I am a student of the occult, a seeker of esoteric knowledge and wisdom...metaphysics. Symbols have been my life; spiritually, emotionally, physically...for more years than some of my friends have been on this earth (in this lifetime at least). The interesting thing is that I'm not very good at putting into words what I glean from the metaphors and symbols in my life. I can take all of that knowledge, all of the gleanings, and transform them into an emotion, into energy within my body and release it to the world through connection with another human being, through ritual, through sex or kink, but words seem to escape me...or at least it feels that way to me which is kind of ironic given words seem to be one of the most important things of my life.

Ritual; be it sexual, kink-related, spiritual, stroking someones hand, giving someone a hug, merely making a soulful connection in some small and profound way...with a person, with an animal, with a tree, or flowing stream...these are but some of the ways that metaphors and symbols both enter and leave my life.
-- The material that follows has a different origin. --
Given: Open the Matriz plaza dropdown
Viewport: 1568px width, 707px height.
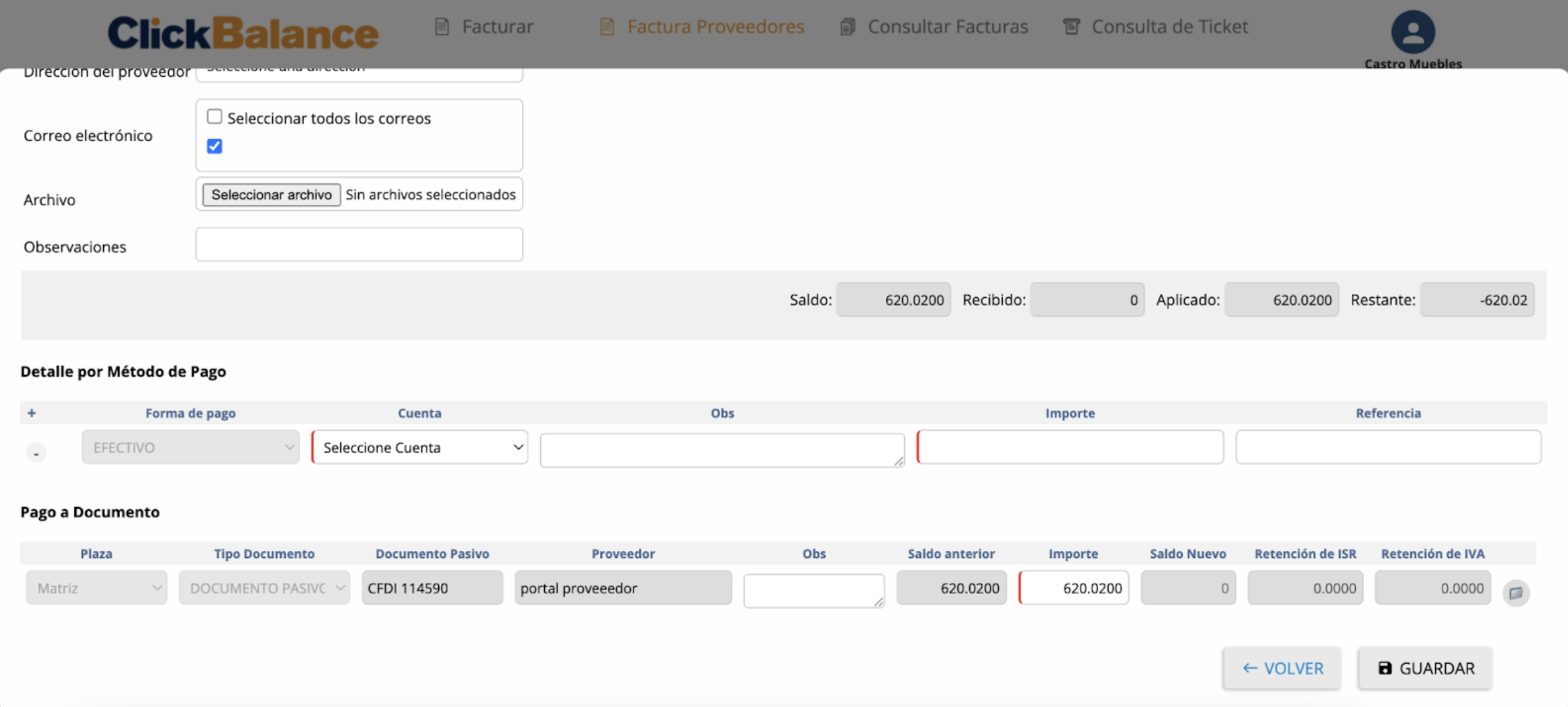Looking at the screenshot, I should (97, 588).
Many years ago, during a meditation, I connected to ALL. The most profound moment of my life. I was open to every single entity on this planet, in the air, in the cosmos. We were... *are* one. I sense and feel my connection to everything. It is overwhelming at times. It can make ending relationships extremely painful, but it can enhance the beginning of a new friendship; amp it up like lightning striking, or floodgates opening. It makes me very vulnerable. Learning to control it has been...interesting. *smile*

Many years ago, I ended a very profound relationship...a Master/slave relationship. I struggled though I knew it was exactly the right thing to do. It was one of the most painful experiences of my life. I knew that I could sever the metaphysical connection, the "cord" that kept me connected to him and it would ease my aching and longing, but I recognized that if I did that, then I would no longer be connected to ALL. I consciously chose to let the metaphysical connection remain even though fear and loss and anger traveled along that cord for some time and fed my anguish and pain. Eventually it diminished and now it is a cord like any of the other infinite cords that connect me to everything and everyone around me. To this day, I am extremely thankful that I did not damage my relationship with ALL by severing that one cord.

Perhaps this is why my photographic art has come back into my life. Another form of metaphor and symbol. The things my eye sees and wants (needs) to capture and share with the world.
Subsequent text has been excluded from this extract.